The Movie Waffler First Look Review - TENDER | The Movie Waffler

First Look Review - TENDER

Tender review
A married couple's relationship is tested by a discovery within the walls of their new home.

Review by Eric Hillis

Directed by: Adam Hoelzel

Starring: Jesse Garcia, Jess Weixler, Robert Longstreet, David Koechner, Sonja O'Hara, Shakira Barrera

Tender poster

I have my TV and audio equipment set up just how I like it. It's all neat and tidy, and pleasing to the eye. Well, from the front anyway. Peer behind my TV and stereo rack and you'll be greeted by an off-putting spaghetti junction of tangled wires. Replacing or adding a component requires taking this mess apart and trying to figure out which wire goes where, which can be headache inducing.

A thriller is a lot like an A/V setup. If it's well assembled the viewer will be so enamoured of the shiny facades and pulsing VU meters that they won't give a second thought to the mess of cabling that powers the whole thing. But if the plot is confusing the audience will start to metaphorically look behind the components to see if any wires have come loose or are out of place.

Tender review

In this context, Tender is the sort of thriller that will leave the viewer with a fistful of RCA leads in their hands and no idea what function they're supposed to serve. I was able to watch it on a screener, which meant I could rewind scenes to try to make sense of some details, and I still couldn't get my head around much of its messy plot. Anyone who sees this in a cinema will likely be lost.

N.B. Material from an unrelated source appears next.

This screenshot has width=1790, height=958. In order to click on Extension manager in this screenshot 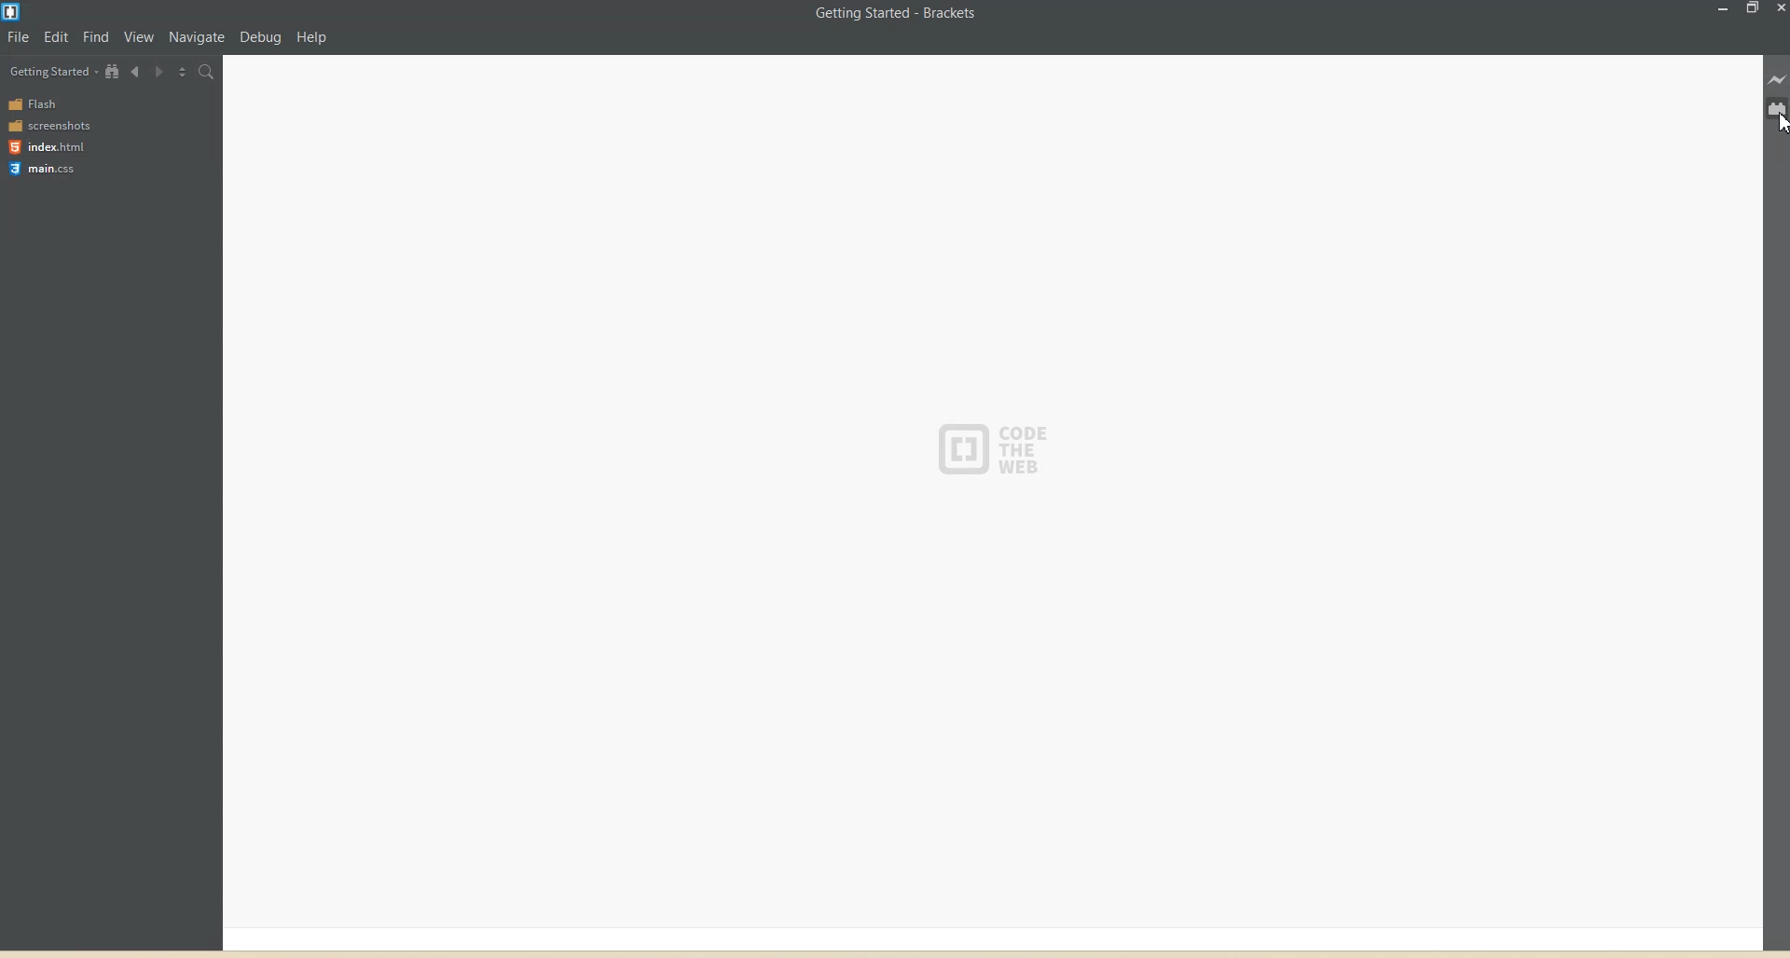, I will do `click(1778, 108)`.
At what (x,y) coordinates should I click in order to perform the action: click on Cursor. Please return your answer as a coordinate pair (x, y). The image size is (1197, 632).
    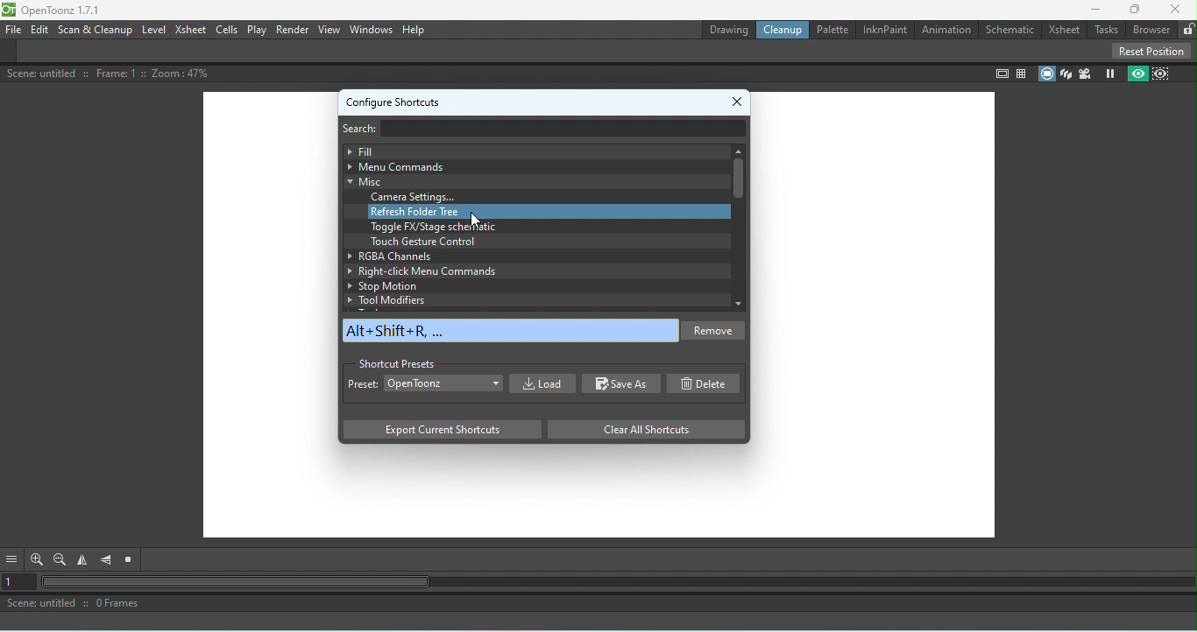
    Looking at the image, I should click on (476, 219).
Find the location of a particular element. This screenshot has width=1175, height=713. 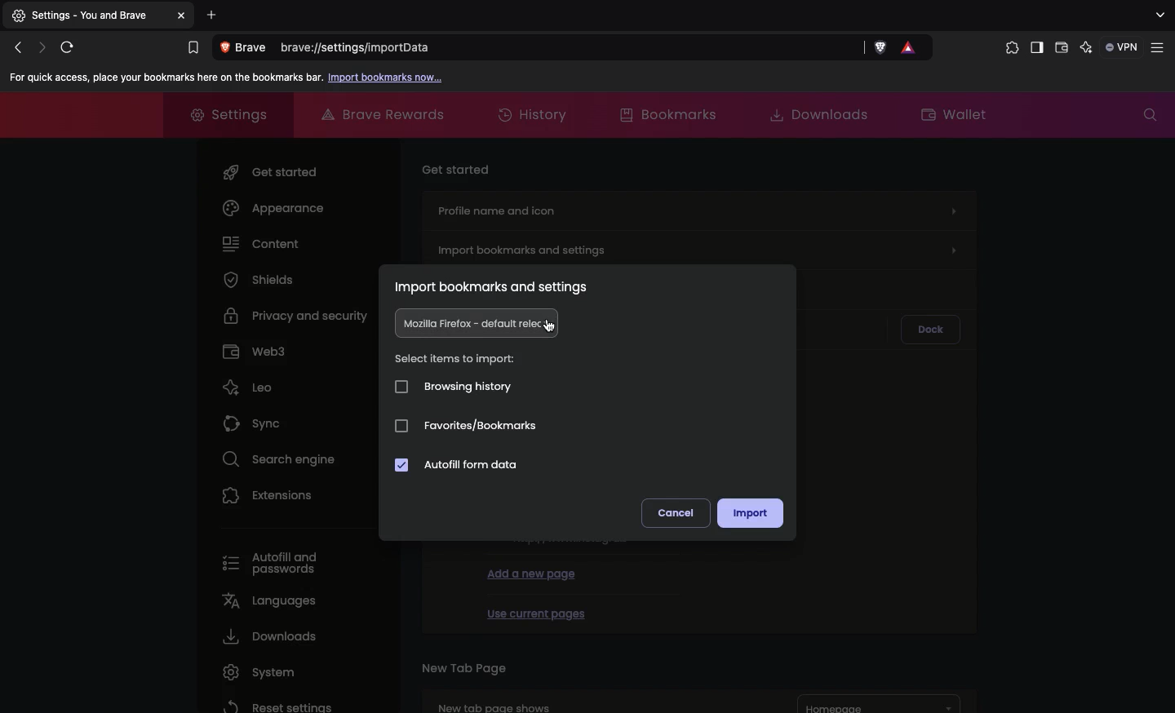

Writer/director Adam Hoelzel's feature debut gets off to a promising start. Married couple Billie (Jess Weixler) and Mick (Jesse Garcia) move into the suburban home the latter recently inherited from a deceased uncle. A cleverly constructed time-lapse montage shows how the new home gives their troubled marriage a temporary boost before the couple end up at each others' throats once again. Boxes of unpacked bric a brac serve as a visual metaphor for the far from certain future of this marriage. Mick is having an affair with Taryn (Shakira Barrera), the daughter of the local mayor (Robert Peters) whose re-election campaign provides Mick with employment while he tries to make it as a metal sculptor. Billie probably knows about Mick's infidelity, but she's clinging on to the relationship as so many of her other endeavours in life have ended up in failure.

Tender review

As if that wasn't trouble enough, it turns out Mick's uncle never paid any property tax, and so the county is set to evict the couple in three weeks unless they can come up with the thousands of dollars owed. An unexpected solution to Mick and Billie's arrives in the form of a gold bar they discover behind a wall in their new home's basement. They take the bar to pawnbroker Daniel (Robert Longstreet), who dampens their enthusiasm when he lets them know that despite its value (half a million dollars), the fact that it's marked with a criminal gang symbol means it would be impossible for him to offload without entering the sort of murky channels he's unwilling to risk navigating. But Daniel changes his tune when the couple find dozens more gold bars in their home. Suddenly it's worth the risk, and a plan is set in motion.


What that plan is exactly...well, I'm still struggling to make sense of it. It involves a highly unconvincing plot to donate the gold to the mayor, who in turn will give Mick $50 million on behalf of the council to purchase one of his sculptures. There are plenty of thrillers where the protagonists don't think their plan through thoroughly enough, but Tender is a case of a screenwriter being equally naive in their plotting. There is much about Hoelzel's film that will have you scratching your head, and I found the final act positively baffling in its various twists and machinations. There is nothing organic about the storytelling, with characters appearing just when the plot requires them rather than integrating them into the story in a more natural fashion. Important plot points are similarly dished out at the very point when they become essential, and almost every detail is revealed through dialogue rather than visual storytelling. Some of the plot contrivances are laughably convenient, like how one character is able to open another's safe because the combination code is his childhood phone number!!!

Tender review

The direction is similarly amateurish. Many scenes are so geographically confusing that we miss out on dialogue because our minds are trying to figure out where the characters are. There is a notable lack of essential coverage in several scenes, with no establishing shots to let us know the location. Scenes start with characters seated across from one another only for the dialogue to suggest that they've literally just met, as though they teleported into the location - we rarely see anyone enter a scene.

The professionalism of the cast papers over some of these cracks, with Weixler especially good. But with every character written as a device rather than a person, there's only so much the actors can do. Perhaps the biggest issue with Tender is how unlikeable Mick and Billie are. We simply don't care whether they get away with their unlikely scheme or not. There are many great thrillers with awful protagonists, but the good ones will make us root for an anti-hero regardless of their flaws. Tender is so invested in its plot that it neglects its characters, and with a plot this confusing the whole thing falls apart.

Tender world premieres as the closing night film of the 2026 Dances With Films festival on June 28th.